**WORK TO DO**.
Print the lines of the data below word for word, starting at the line that contains "The width and" and continuing through the end of the data. Leave the pictures out of your answer.

* start MATERIAL PROVIDED *

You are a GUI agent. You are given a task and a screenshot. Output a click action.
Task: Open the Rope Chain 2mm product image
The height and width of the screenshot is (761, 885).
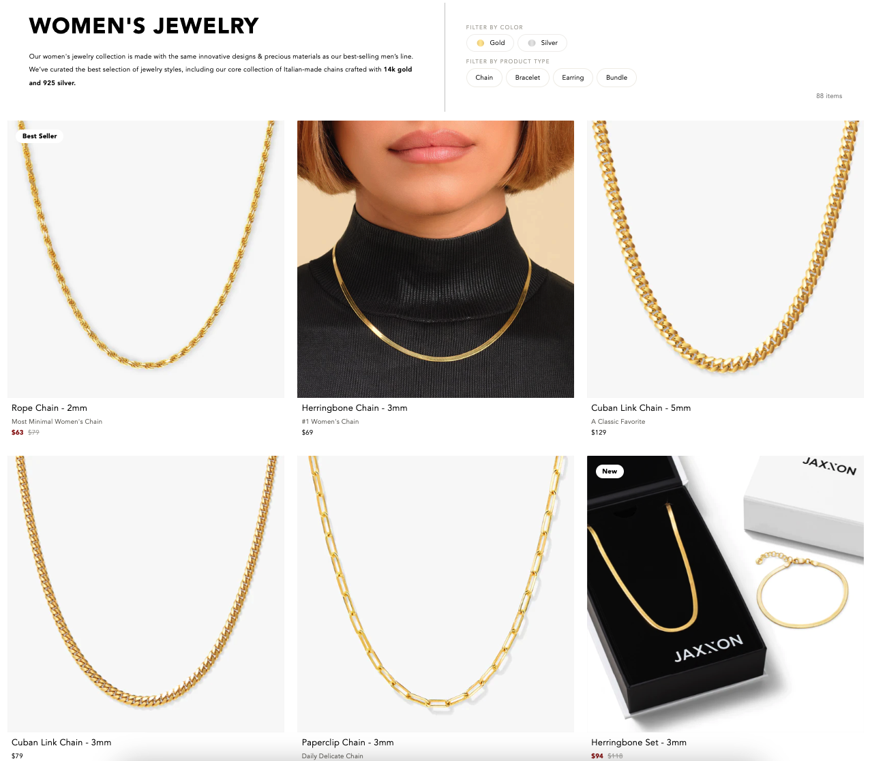click(x=146, y=259)
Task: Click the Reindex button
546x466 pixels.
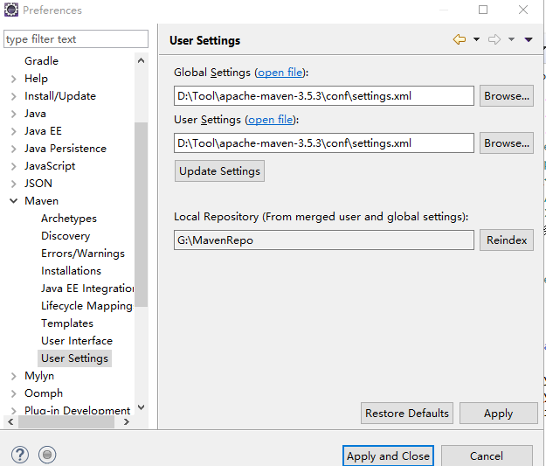Action: [x=506, y=240]
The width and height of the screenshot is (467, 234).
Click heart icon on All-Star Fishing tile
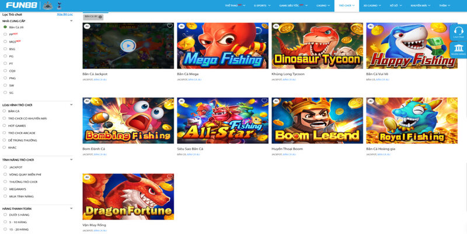(x=264, y=101)
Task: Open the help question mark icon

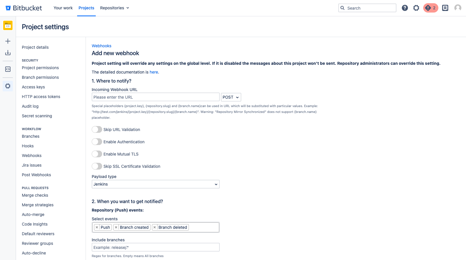Action: click(405, 8)
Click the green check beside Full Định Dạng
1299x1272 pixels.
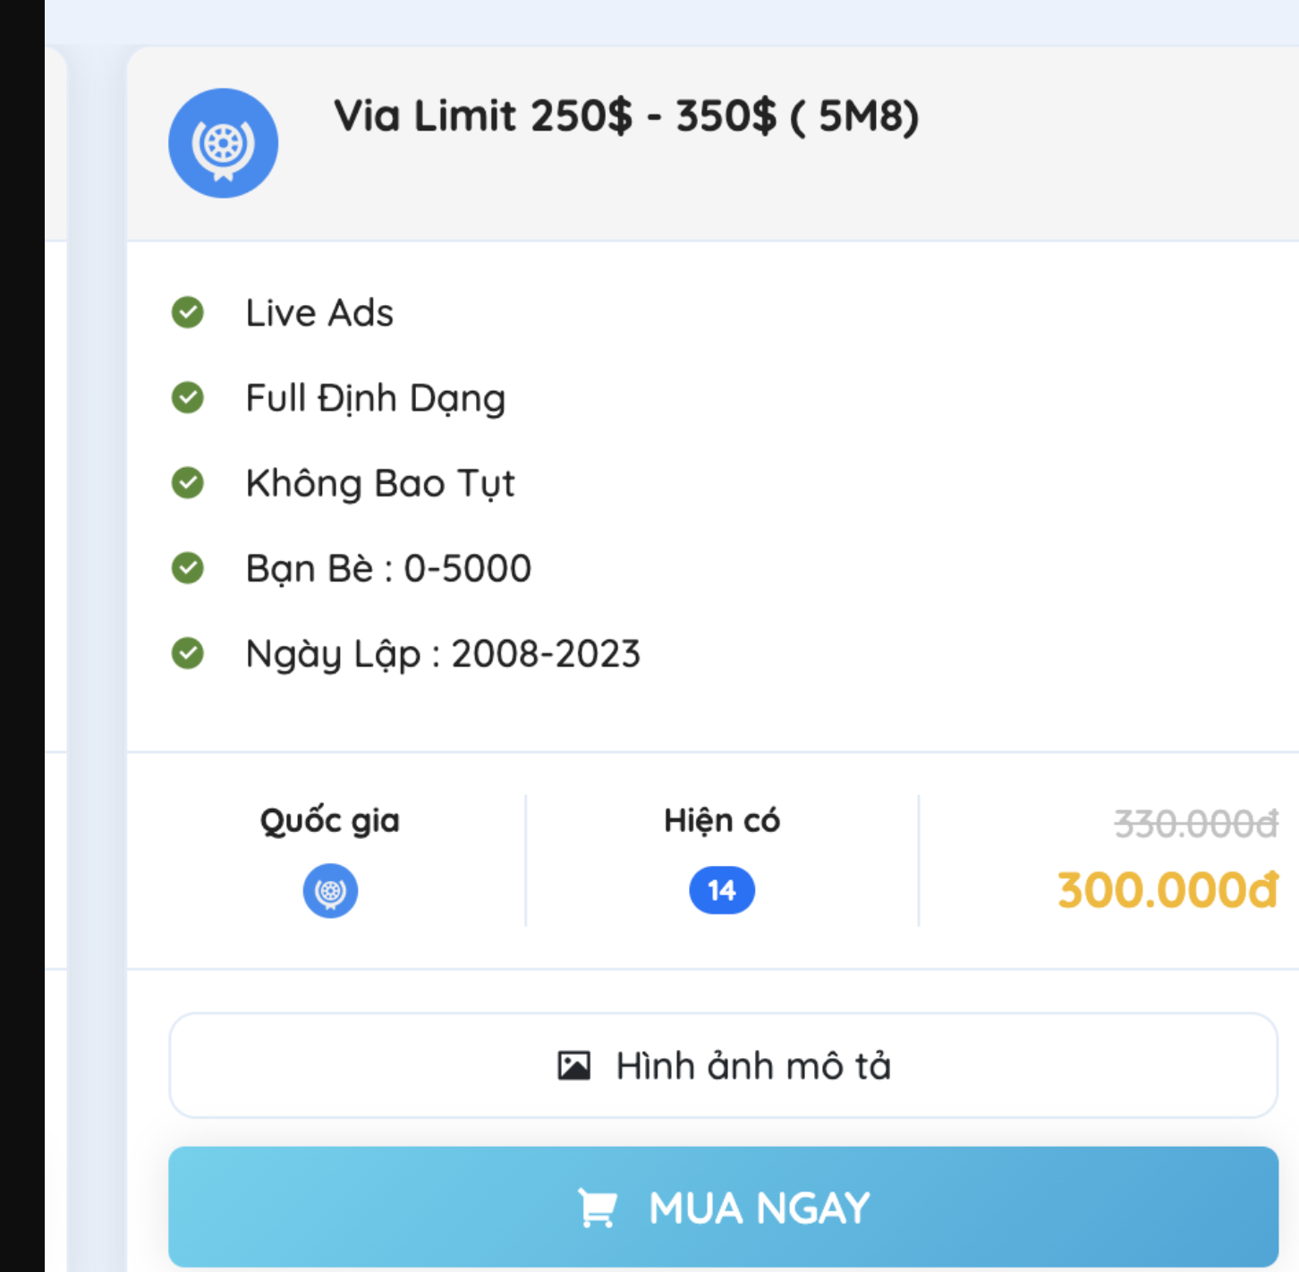[188, 397]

* end MATERIAL PROVIDED *

**EXPECTED ANSWER**.
The width and height of the screenshot is (467, 234).
Click heart icon on All-Star Fishing tile
(x=264, y=101)
Task: Open the help question mark icon

Action: click(405, 8)
Click the green check beside Full Định Dạng
1299x1272 pixels.
[188, 397]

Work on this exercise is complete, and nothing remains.